[Collected data]
'''
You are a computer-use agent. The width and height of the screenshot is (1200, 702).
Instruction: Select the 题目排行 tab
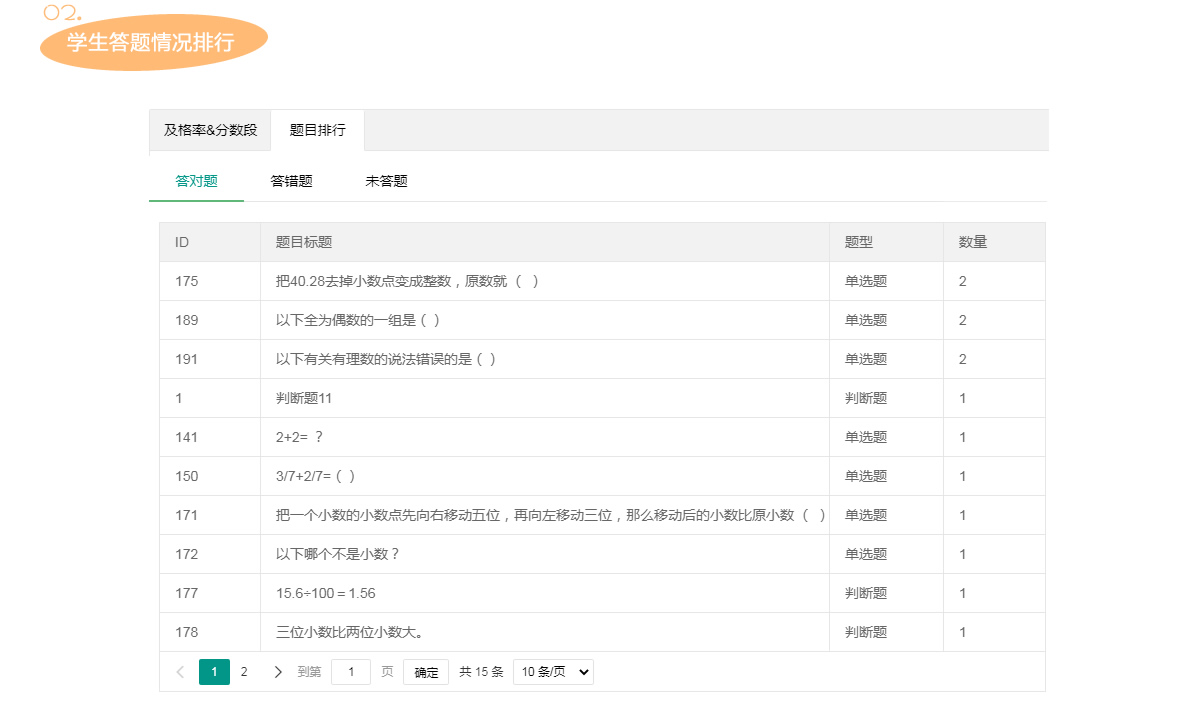click(x=317, y=130)
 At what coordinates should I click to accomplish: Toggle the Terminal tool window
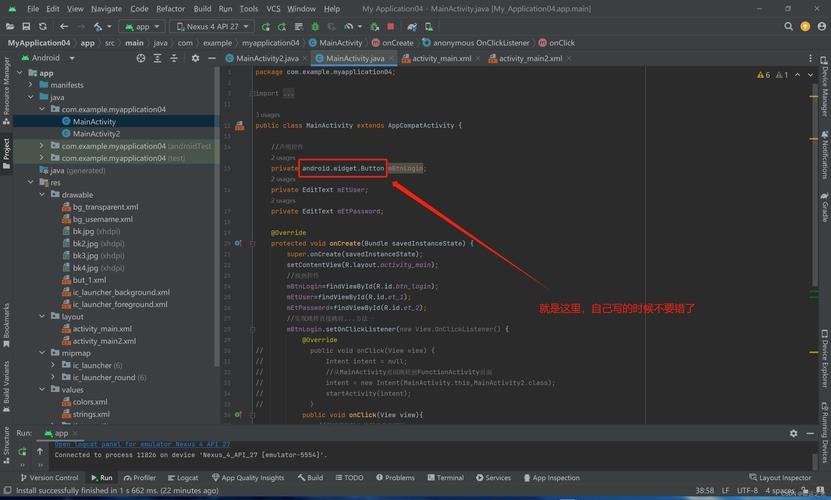[445, 478]
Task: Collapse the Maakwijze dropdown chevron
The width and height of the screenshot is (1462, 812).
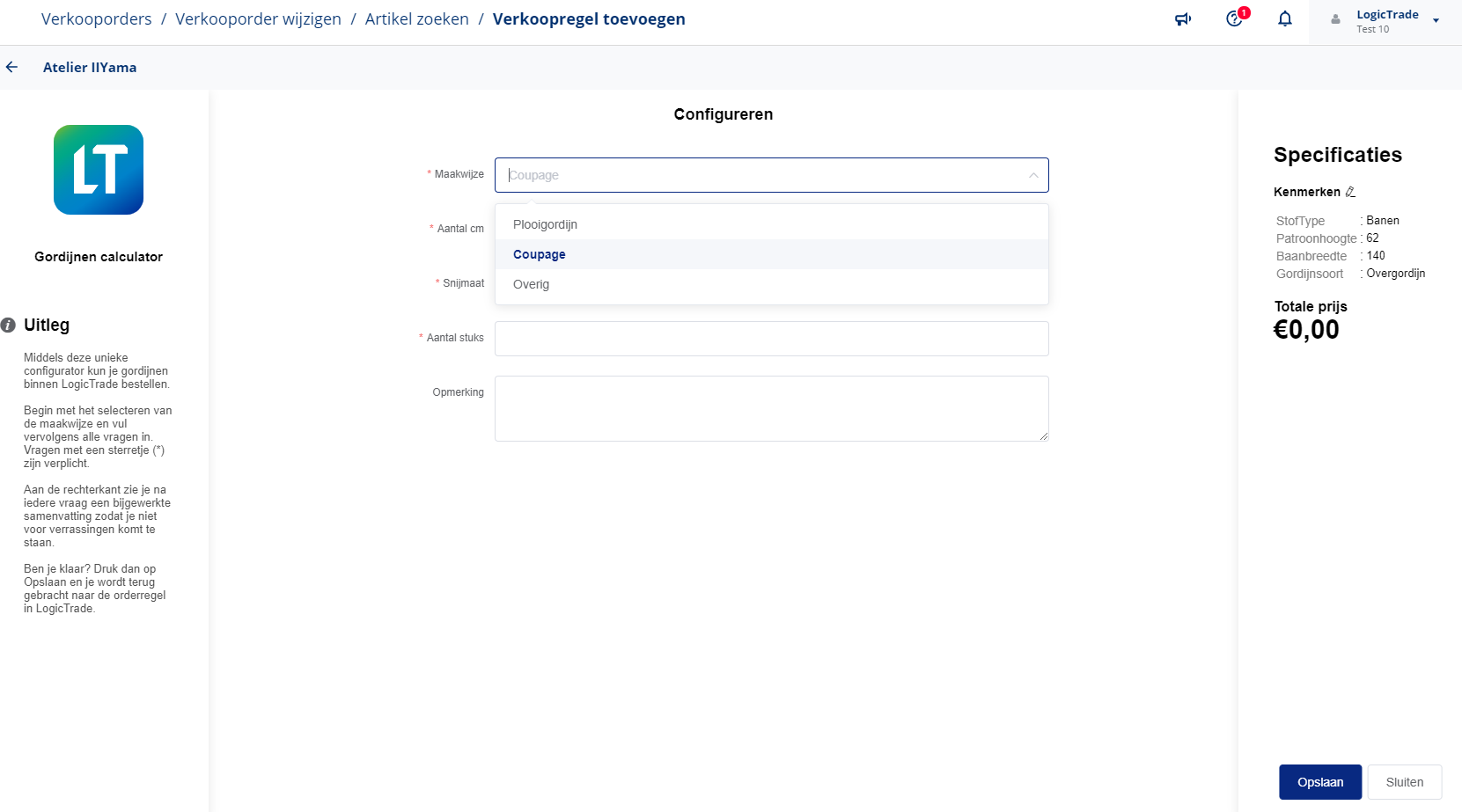Action: (x=1033, y=175)
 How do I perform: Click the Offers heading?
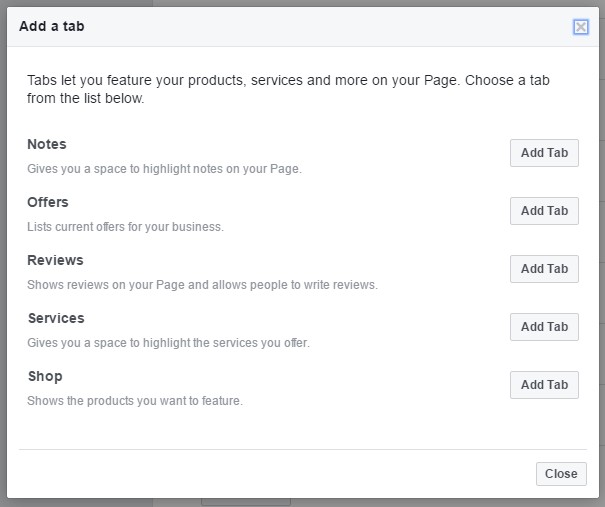click(48, 203)
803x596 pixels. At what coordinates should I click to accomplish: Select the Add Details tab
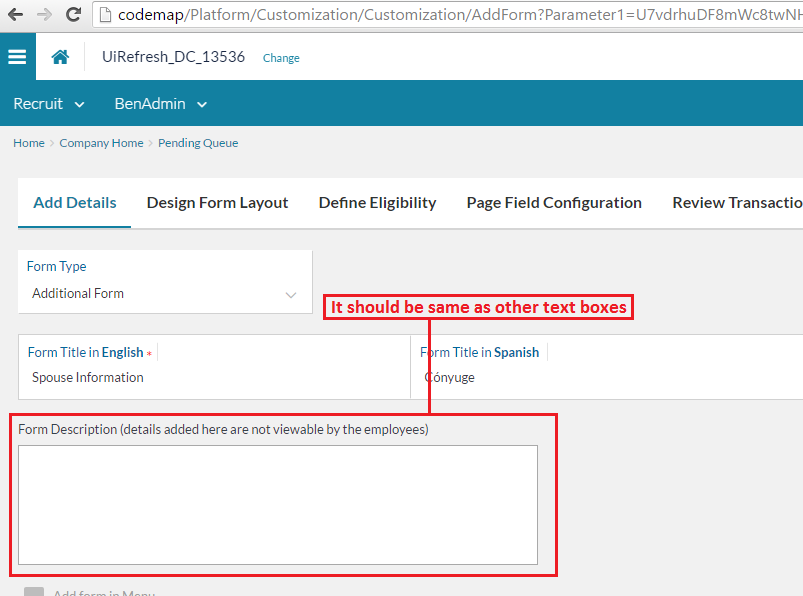pyautogui.click(x=75, y=203)
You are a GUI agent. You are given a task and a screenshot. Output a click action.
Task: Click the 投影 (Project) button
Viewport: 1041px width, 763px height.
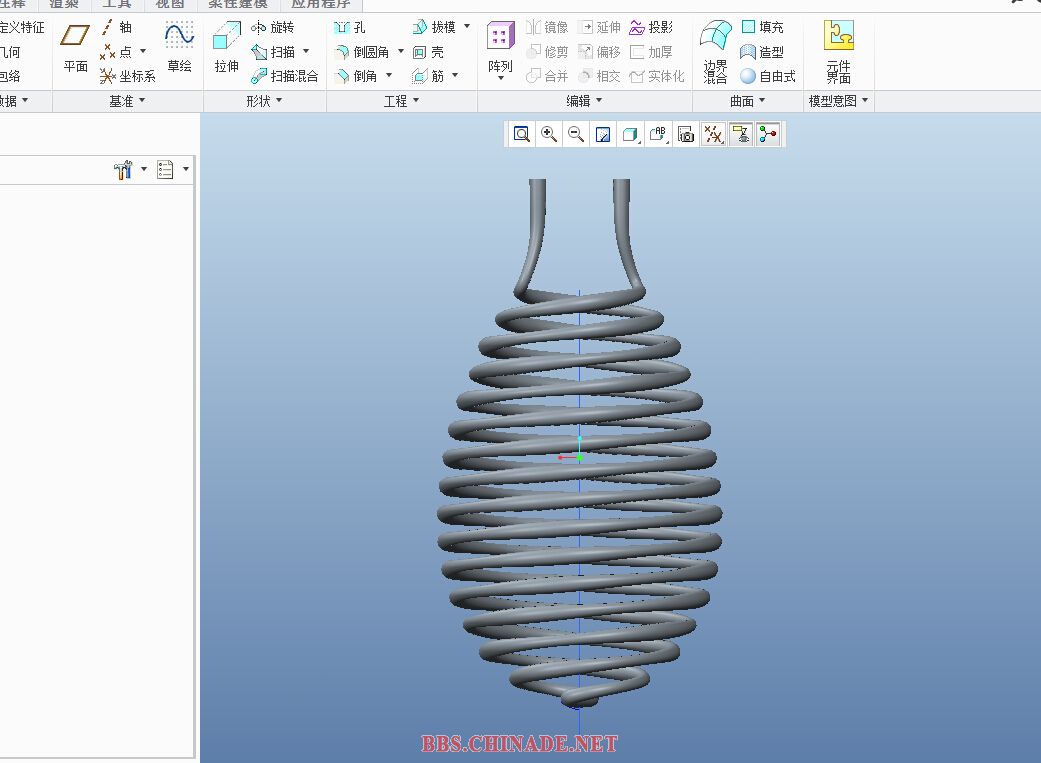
'''
◆ Task prompt ◆
Are you able to set down all the lines above exactly, without any pictures?

◆ Solution to the problem ◆
You are a computer-use agent. The width and height of the screenshot is (1200, 702).
Instruction: Select the 题目排行 tab
click(x=317, y=130)
 At what coordinates should I click to accomplish: Toggle the Terminal tool window
[445, 478]
Task: Collapse the Maakwijze dropdown chevron
The width and height of the screenshot is (1462, 812).
Action: (x=1033, y=175)
 How do I perform: Click the Offers heading?
click(48, 203)
803x596 pixels. At what coordinates should I click to accomplish: Select the Add Details tab
pyautogui.click(x=75, y=203)
You are a GUI agent. You are given a task and a screenshot. Output a click action.
Task: Click the 投影 (Project) button
Viewport: 1041px width, 763px height.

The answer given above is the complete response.